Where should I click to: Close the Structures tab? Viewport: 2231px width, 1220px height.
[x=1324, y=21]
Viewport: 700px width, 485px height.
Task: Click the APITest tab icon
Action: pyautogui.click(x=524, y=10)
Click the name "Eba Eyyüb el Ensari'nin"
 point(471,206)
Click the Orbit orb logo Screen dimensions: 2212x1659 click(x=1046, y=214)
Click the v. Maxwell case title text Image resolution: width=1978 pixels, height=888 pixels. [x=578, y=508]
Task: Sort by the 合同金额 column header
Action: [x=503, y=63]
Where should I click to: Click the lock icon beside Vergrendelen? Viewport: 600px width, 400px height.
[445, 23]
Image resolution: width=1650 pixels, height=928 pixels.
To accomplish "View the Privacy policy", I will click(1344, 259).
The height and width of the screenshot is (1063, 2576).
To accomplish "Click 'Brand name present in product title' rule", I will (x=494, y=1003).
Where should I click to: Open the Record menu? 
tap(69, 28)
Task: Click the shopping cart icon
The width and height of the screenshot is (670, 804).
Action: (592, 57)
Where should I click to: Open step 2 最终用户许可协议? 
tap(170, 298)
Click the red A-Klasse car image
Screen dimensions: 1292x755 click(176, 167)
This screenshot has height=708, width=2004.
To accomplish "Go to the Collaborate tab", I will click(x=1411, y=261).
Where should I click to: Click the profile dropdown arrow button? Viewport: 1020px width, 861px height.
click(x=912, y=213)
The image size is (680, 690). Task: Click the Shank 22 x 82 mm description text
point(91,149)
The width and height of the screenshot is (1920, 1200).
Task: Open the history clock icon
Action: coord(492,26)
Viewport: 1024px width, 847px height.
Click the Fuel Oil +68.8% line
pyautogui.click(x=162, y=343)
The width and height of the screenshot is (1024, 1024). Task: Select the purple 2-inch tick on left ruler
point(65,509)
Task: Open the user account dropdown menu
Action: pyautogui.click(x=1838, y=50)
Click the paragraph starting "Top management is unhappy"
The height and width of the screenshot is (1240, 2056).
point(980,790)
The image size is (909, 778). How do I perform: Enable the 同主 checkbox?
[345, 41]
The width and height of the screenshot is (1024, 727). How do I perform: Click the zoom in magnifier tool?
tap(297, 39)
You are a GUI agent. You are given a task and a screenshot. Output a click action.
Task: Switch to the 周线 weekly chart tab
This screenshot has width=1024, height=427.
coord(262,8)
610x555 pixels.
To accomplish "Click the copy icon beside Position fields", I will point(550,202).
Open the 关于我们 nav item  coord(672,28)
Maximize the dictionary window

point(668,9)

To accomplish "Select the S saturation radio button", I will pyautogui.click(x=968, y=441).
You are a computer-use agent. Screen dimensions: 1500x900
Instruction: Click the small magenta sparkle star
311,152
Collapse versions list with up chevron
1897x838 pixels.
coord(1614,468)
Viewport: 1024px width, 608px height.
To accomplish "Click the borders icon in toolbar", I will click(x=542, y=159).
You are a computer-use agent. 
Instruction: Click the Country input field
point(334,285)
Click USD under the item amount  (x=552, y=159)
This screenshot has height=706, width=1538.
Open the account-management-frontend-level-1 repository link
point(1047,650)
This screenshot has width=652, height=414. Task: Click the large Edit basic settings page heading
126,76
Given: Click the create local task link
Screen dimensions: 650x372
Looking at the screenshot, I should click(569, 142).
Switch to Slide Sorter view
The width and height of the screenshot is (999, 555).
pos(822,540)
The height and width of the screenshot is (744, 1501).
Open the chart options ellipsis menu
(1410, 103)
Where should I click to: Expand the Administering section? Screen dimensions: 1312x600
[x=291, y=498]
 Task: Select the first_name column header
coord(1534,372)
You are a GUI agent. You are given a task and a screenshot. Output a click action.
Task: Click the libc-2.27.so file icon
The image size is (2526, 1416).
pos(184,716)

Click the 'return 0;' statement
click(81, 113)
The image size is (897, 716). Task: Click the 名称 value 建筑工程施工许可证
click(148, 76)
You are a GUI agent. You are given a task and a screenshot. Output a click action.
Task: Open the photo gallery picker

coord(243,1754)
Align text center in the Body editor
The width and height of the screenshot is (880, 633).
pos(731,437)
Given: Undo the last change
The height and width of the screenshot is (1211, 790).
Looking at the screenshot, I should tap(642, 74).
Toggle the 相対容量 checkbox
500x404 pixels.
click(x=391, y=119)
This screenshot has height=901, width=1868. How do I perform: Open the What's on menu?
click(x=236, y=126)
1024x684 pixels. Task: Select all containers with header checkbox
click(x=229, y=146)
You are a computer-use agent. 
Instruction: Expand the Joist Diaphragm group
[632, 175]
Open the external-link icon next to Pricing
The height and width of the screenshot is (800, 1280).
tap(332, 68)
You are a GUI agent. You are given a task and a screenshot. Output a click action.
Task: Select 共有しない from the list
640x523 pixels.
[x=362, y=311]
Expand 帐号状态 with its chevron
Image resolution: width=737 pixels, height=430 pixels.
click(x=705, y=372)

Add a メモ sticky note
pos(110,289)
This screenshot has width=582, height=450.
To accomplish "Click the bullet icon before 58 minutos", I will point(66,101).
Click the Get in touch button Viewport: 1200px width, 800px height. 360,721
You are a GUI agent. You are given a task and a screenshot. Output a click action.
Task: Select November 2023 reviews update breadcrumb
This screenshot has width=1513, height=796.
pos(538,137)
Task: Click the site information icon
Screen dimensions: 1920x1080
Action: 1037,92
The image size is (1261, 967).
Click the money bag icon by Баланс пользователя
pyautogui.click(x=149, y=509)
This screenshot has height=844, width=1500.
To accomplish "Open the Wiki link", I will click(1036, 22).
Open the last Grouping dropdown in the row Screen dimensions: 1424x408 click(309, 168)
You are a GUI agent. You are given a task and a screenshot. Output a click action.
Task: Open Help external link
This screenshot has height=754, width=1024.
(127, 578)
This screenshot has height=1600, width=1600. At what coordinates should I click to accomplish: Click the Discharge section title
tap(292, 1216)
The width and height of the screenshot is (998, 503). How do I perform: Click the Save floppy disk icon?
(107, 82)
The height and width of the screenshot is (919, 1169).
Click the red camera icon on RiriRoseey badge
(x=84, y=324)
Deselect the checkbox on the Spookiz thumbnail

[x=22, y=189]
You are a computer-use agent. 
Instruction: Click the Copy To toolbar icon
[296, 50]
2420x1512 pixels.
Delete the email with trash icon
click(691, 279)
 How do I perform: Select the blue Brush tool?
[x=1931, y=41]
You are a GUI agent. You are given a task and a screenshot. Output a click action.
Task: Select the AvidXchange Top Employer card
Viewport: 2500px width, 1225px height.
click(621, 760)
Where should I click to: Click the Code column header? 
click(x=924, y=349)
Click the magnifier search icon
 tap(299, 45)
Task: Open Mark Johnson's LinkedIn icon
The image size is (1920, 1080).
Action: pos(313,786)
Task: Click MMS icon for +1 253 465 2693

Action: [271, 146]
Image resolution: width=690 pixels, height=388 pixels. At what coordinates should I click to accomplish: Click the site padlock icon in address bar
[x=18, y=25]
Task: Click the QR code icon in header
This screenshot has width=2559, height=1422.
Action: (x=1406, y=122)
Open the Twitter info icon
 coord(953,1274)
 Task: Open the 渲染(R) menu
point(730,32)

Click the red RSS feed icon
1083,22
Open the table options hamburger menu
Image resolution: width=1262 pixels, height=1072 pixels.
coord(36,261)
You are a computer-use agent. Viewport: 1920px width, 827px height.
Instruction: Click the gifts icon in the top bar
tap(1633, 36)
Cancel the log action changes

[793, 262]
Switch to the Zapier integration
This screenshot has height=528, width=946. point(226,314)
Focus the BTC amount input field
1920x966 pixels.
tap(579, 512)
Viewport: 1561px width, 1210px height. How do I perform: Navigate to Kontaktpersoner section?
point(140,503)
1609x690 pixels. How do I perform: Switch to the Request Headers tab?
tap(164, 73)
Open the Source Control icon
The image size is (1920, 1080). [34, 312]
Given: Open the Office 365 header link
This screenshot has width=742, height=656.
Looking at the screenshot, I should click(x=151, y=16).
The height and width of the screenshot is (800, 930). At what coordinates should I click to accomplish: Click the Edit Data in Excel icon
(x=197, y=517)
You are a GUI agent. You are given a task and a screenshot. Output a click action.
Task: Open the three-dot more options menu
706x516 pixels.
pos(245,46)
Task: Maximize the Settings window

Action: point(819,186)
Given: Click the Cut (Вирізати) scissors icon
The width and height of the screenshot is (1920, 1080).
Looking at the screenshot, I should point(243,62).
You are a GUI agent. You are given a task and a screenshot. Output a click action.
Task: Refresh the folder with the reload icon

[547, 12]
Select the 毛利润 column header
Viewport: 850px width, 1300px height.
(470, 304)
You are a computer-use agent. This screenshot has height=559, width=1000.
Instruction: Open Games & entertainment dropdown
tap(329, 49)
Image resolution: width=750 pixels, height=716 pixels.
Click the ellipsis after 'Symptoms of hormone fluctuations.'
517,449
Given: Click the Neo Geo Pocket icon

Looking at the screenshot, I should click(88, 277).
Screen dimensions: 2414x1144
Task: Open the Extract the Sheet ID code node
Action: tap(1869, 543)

◇ ◇ ◇ ◇ ◇ ◇ ◇

[WRITTEN EXERCISE]
Copy everything from the start of the material down to the line containing "click(x=912, y=213)", swapping "shopping cart" for "basket" and keeping the rest unchanged.

[WRITTEN RESPONSE]
Where should I click to: Close the Structures tab? Viewport: 2231px width, 1220px height.
[x=1324, y=21]
Viewport: 700px width, 485px height.
Task: Click the APITest tab icon
Action: pyautogui.click(x=524, y=10)
Click the name "Eba Eyyüb el Ensari'nin"
 point(471,206)
Click the Orbit orb logo Screen dimensions: 2212x1659 click(x=1046, y=214)
Click the v. Maxwell case title text Image resolution: width=1978 pixels, height=888 pixels. [x=578, y=508]
Task: Sort by the 合同金额 column header
Action: [x=503, y=63]
Where should I click to: Click the lock icon beside Vergrendelen? Viewport: 600px width, 400px height.
[445, 23]
Image resolution: width=1650 pixels, height=928 pixels.
To accomplish "View the Privacy policy", I will click(1344, 259).
The height and width of the screenshot is (1063, 2576).
To accomplish "Click 'Brand name present in product title' rule", I will (x=494, y=1003).
Where should I click to: Open the Record menu? 
tap(69, 28)
Task: Click the basket icon
The width and height of the screenshot is (670, 804).
Action: (592, 57)
Where should I click to: Open step 2 最终用户许可协议? 
tap(170, 298)
Click the red A-Klasse car image
Screen dimensions: 1292x755 click(176, 167)
This screenshot has height=708, width=2004.
To accomplish "Go to the Collaborate tab", I will click(x=1411, y=261).
Where should I click to: Click the profile dropdown arrow button? Viewport: 1020px width, 861px height.
click(x=912, y=213)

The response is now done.